Your goal >>
Answer these three questions from the article on emotion diffusion in social graphs:
1. Real discussions from which platform does the study compare with LLM-driven simulations?
2. What does the article say the propagation of feelings forms the bedrock of?
3. What did the Independent Cascade model assume?

Document segment >>
# # # # # # #

Author: Denis Avetisyan
New research explores how well artificial intelligence can model the spread of emotions through online social networks.
This study assesses the limits of large language models in replicating the structural and dynamic complexities of emotion diffusion in real and simulated social graphs.
Despite growing reliance on large language models (LLMs) for simulating social dynamics, a fundamental question remains regarding their capacity to replicate the nuanced emotional landscapes of real-world interactions. This study, ‘Emotion Diffusion in Real and Simulated Social Graphs: Structural Limits of LLM-Based Social Simulation’, systematically compares emotion diffusion patterns in real Reddit discussions with those generated by LLM-driven simulations. Our analysis reveals substantial structural discrepancies, with LLM-simulated networks exhibiting limited connectivity and monotonic emotional trajectories-a stark contrast to the dense, dynamic, and heterogeneous diffusion observed in real social networks. These limitations raise critical concerns about the validity of LLM-generated data for computational social science, and suggest a need for more sophisticated simulation frameworks that capture the full complexity of human emotional exchange.
The Architecture of Feeling: Mapping Emotional Diffusion
The pervasive influence of social media platforms isn’t simply about the transmission of information, but rather the rapid and often unpredictable spread of emotional states. This propagation of feelings-from joy and excitement to anger and fear-forms the bedrock of collective behavior online, shaping public opinion, driving social movements, and even impacting real-world events. Understanding how emotions diffuse through networked communities is therefore crucial, as these emotional currents can amplify seemingly minor incidents into widespread phenomena. The speed and scale at which emotions now travel, facilitated by instant connectivity, presents a significant departure from traditional models of social influence, demanding new analytical approaches to discern patterns and predict outcomes within these emotionally-charged digital landscapes.
Initial attempts to model the spread of influence through networks, such as the Independent Cascade and Linear Threshold models, offered valuable first steps but ultimately proved limited in capturing the complexities of human interaction. These early frameworks typically treated information – or influence – as a discrete unit, propagating with fixed probabilities based on local network connections. However, they often failed to account for the crucial role of emotional states, the varying susceptibility of individuals, or the dynamic nature of social influence. The Independent Cascade model, for instance, assumed a one-shot attempt at influence, while the Linear Threshold model relied on a simple accumulation of signals. While mathematically tractable, these approaches lacked the nuance needed to reflect the rich, often irrational, ways emotions and ideas actually diffuse through populations, prompting the need for more sophisticated computational models grounded in psychological theory.

# # # # # # #

Extracted data >>
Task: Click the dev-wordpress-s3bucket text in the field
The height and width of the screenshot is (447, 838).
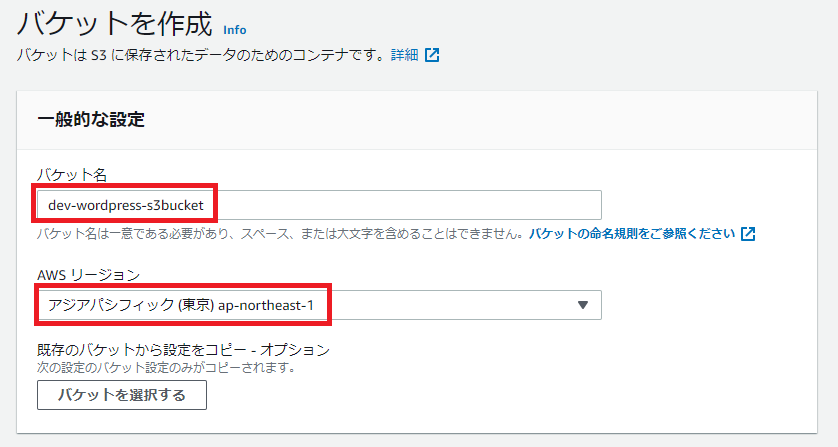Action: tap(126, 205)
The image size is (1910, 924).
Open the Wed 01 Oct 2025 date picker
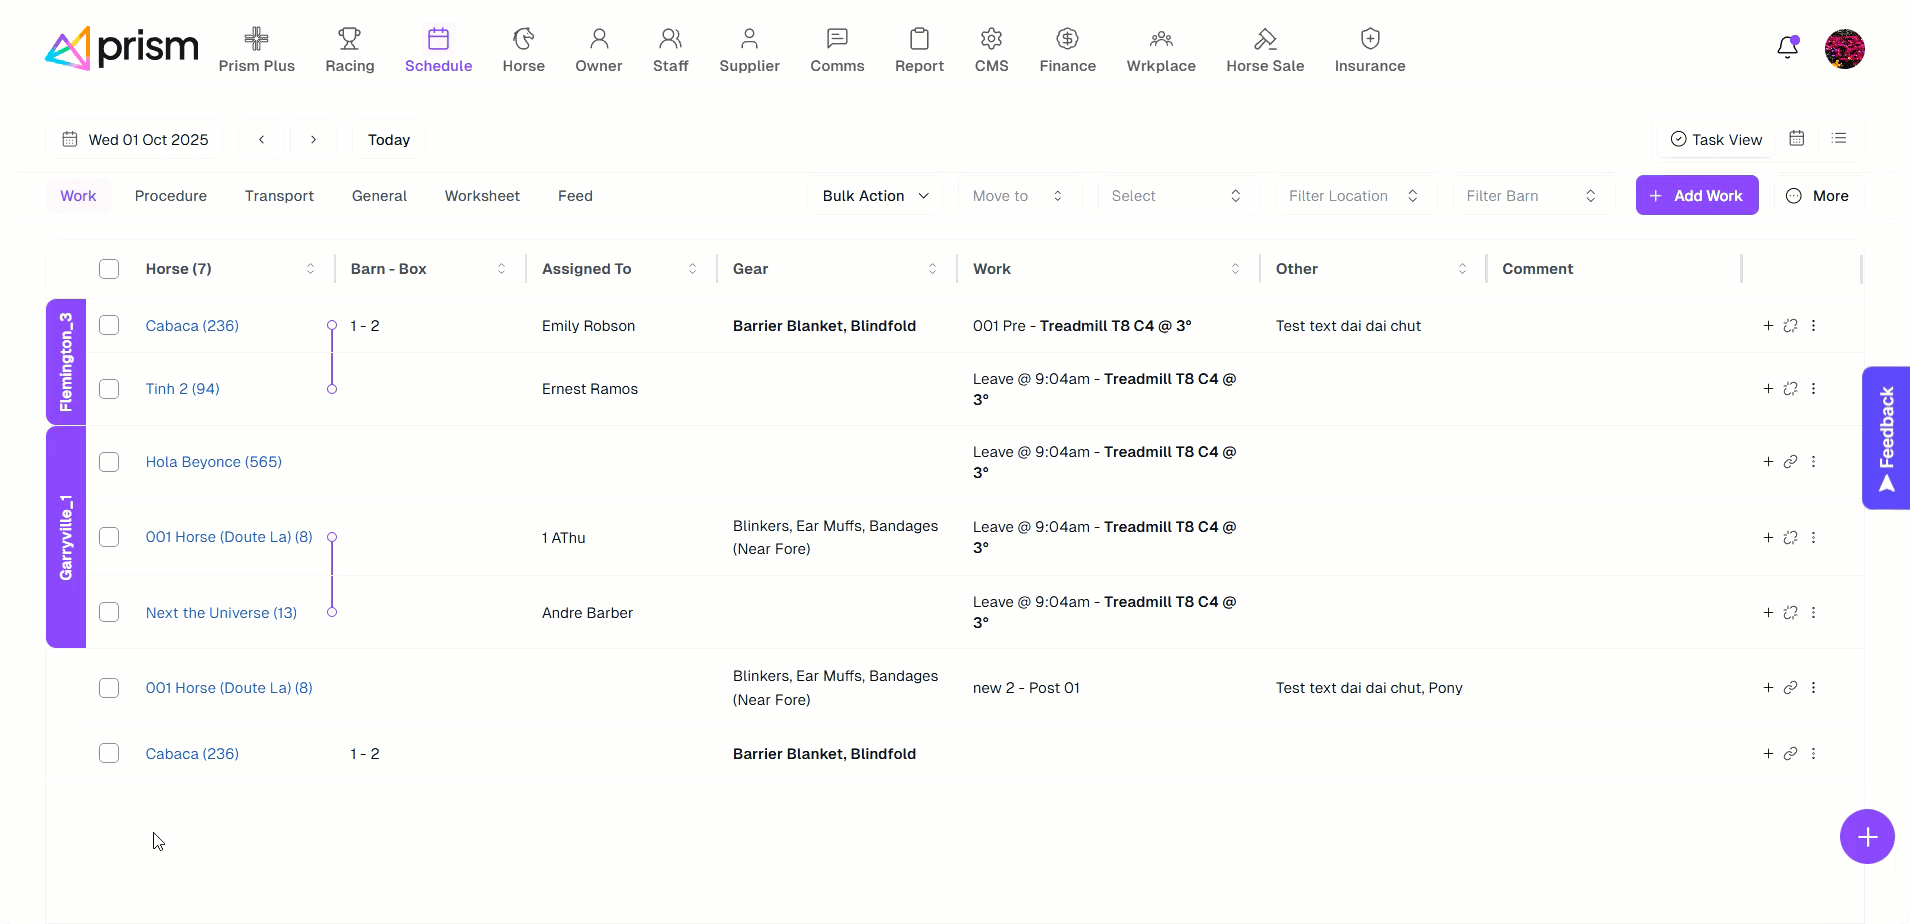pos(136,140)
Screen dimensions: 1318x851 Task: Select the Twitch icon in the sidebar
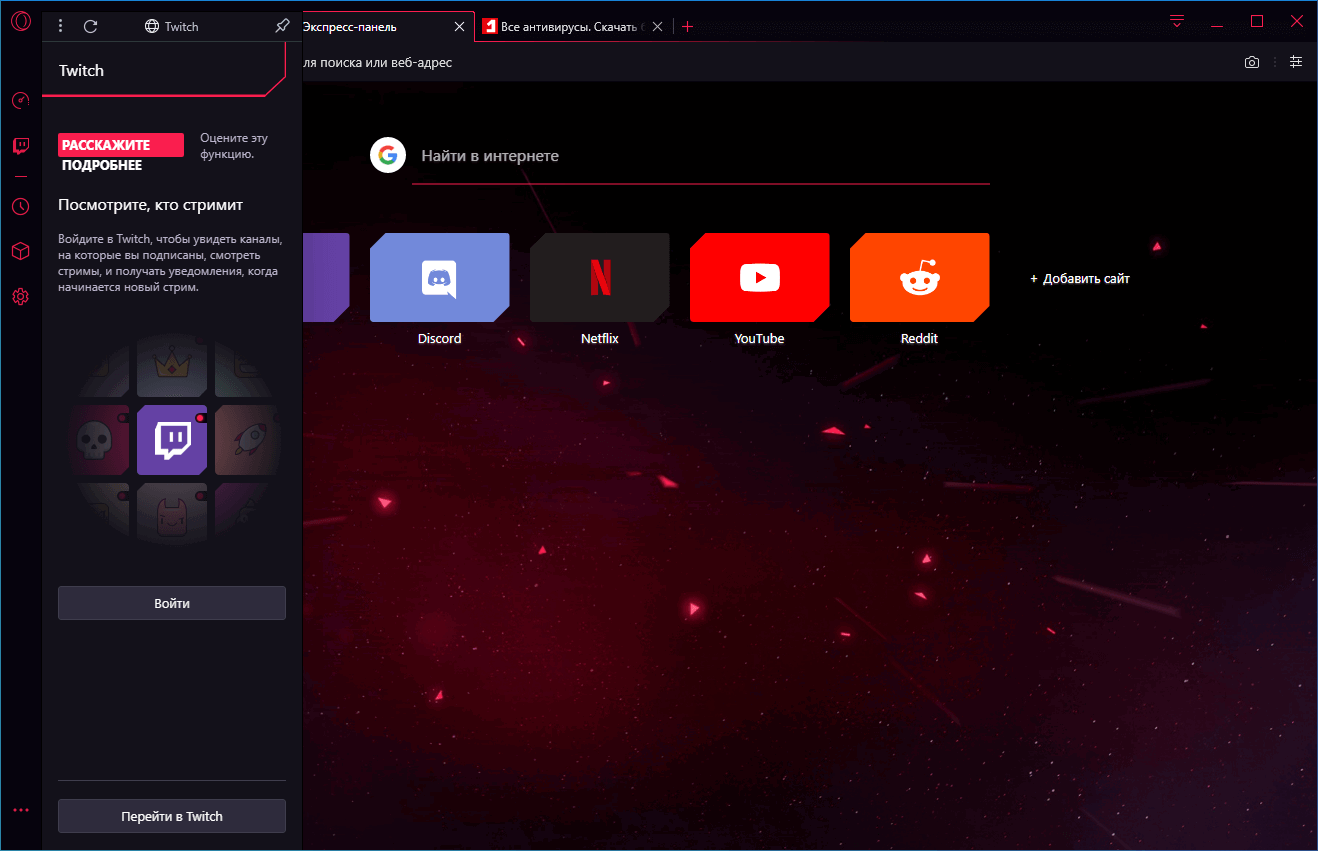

# # # # # # #

Written answer >>
1. Reddit
2. Collective behavior online
3. A one-shot attempt at influence